I had been blogging for about six weeks when I realized that wine descriptors sound pretty goofy -- except when you kind of need to use them yourself.
I am beginning to be convinced that descriptions of the way a wine tastes -- "peach and mango notes, a hint of lychee, cream, and ginger" and so on -- are almost useless, and are one of the first things we should all throw out as we begin our adventures in enjoying wine. There is no way that another person's tasting notes are going to be of the slightest use to me, unless they encourage me to slow down and treat the wine as the sensuous, "foodie" experience it is. Wine does have lovely color and delicious smells; it is much more than fermented grape juice. When I take the time to smell, taste, and think for a moment or two about what a wine reminds me of, I find I do remember it, and I do take more pleasure in it than I might otherwise have done.
But no one can have someone else's tasting experiences, and so the trouble with all those little paragraphs in magazines, or even on the label of the wine bottle, describing wine in all that precisely flowery language, is that first of all they do sound ridiculous -- how can something taste like acacia (isn't that a tree)? -- and second, they discourage people from trying wine because they seem like tests that the newcomer has to pass before he can go on. If the back of even an inexpensive bottle of Gallo tells you that this wine has flavors of boysenberry, chocolate, and anise, and is "decadent" and "silky," what if you don't taste all that? Does that mean you don't understand wine, and should therefore stop trying it? Moving on to the really white-tie-and-tails professionals, here is a tasting note about a Vouvray, from the March 31, 2007 issue of Wine Spectator (p. 158):
"Taut and nervy, with a bony frame carrying fig, quince, and persimmon notes through the chiseled, minerally finish. Fine balance and length. Very precise. Best from 2008 through 2015. 2,295 cases made." (And by the way, wine professionals do chortle at examples like these themselves.)
The price of this Vouvray is $27, which isn't outrageous for a good French wine. (Note how many cases they've got to sell. Quite a few. It isn't as though they've only produced ten, and so have to sell each bottle for $500.) And Vouvrays are good. They are made from the chenin blanc grape, and are white wines of a very pleasant, part-sweet, part-acid flavor -- sweet and acid is the combination of soda pop, after all -- with a sort of lightly rich, nearly bubbly creaminess in the mouth. I wouldn't know what figs, quinces, or persimmons taste like, but the last part of the description, "best through 2015," tells us that this wine will still be good in eight more years.
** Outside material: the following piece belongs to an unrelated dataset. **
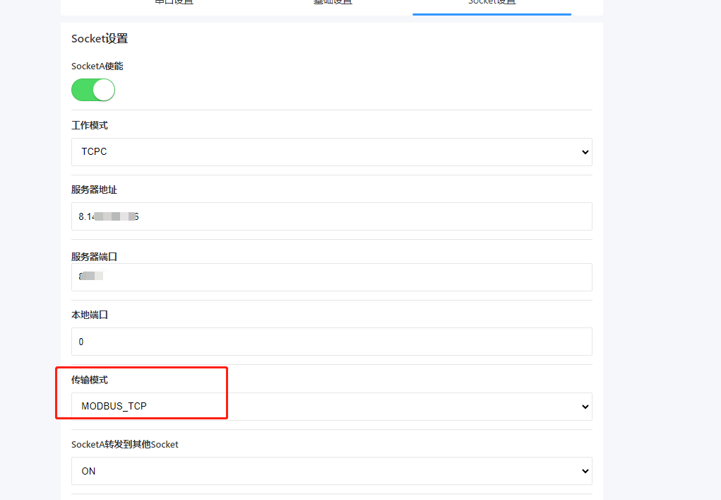Click the 本地端口 label text

[90, 315]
That's an important piece of information: a wine which can be aged that long is, you might say, the real deal, well made by experienced people who are looking ahead and planning to provide you with a nice return on your $27 investment in 2015. Or sooner, if you prefer.
This brings us to our third trouble with sensuous wine descriptions in magazines and on labels. They sound pretentious, they discourage newcomers, but they do represent somebody trying to convey information about quality in a beverage that is, to be fair, more complex and interesting than water, coffee, or diet Coke. Wines can be entrancing or disappointing or just plain weird for a reason, or for many reasons going back to the weather in the vineyard that year, or to the winemaker trying out a new grape clone whose characteristics turned out to be not what he expected. "Balance" and "taut" and "nervy" are all words that the wine writer is grabbing at, to try to express this. (Okay ... maybe he should have known he was going nowhere with "nervy.")
So wine descriptions are, for better or worse, probably going to be with us for a while. Someone, and I wish I could remember who it was and where I read it, pointed out that centuries ago wines were simply described as either "noble" or "well-bred" or not. By the mid-20th century, wines were described as either masculine or feminine. It has only been since the 1960s -- when the grape variety became the thing, and not the place of the wine's making -- that wines have been compared to fruit and flowers. And everything else. Wine Spectator boasts "More than 1,100 wines rated" in this issue alone.
We return to the problem that other people's descriptions of wine can never be yours. My suggestion would be not to try to make them yours. If nothing else (complaint number four, I think), the precision of all this wine-language makes wine seem as if it should be a cocktail, every one as recognizable and as different from the next as a Tom Collins is different from a Bloody Mary. Perhaps ( ...ssshh .....) that was never the case, and was understood not to be, back when our winebibbing ancestors merely classed wine as "noble" or "feminine." Perhaps it was all meant to be normal, good, and everyday, which is simplicity itself.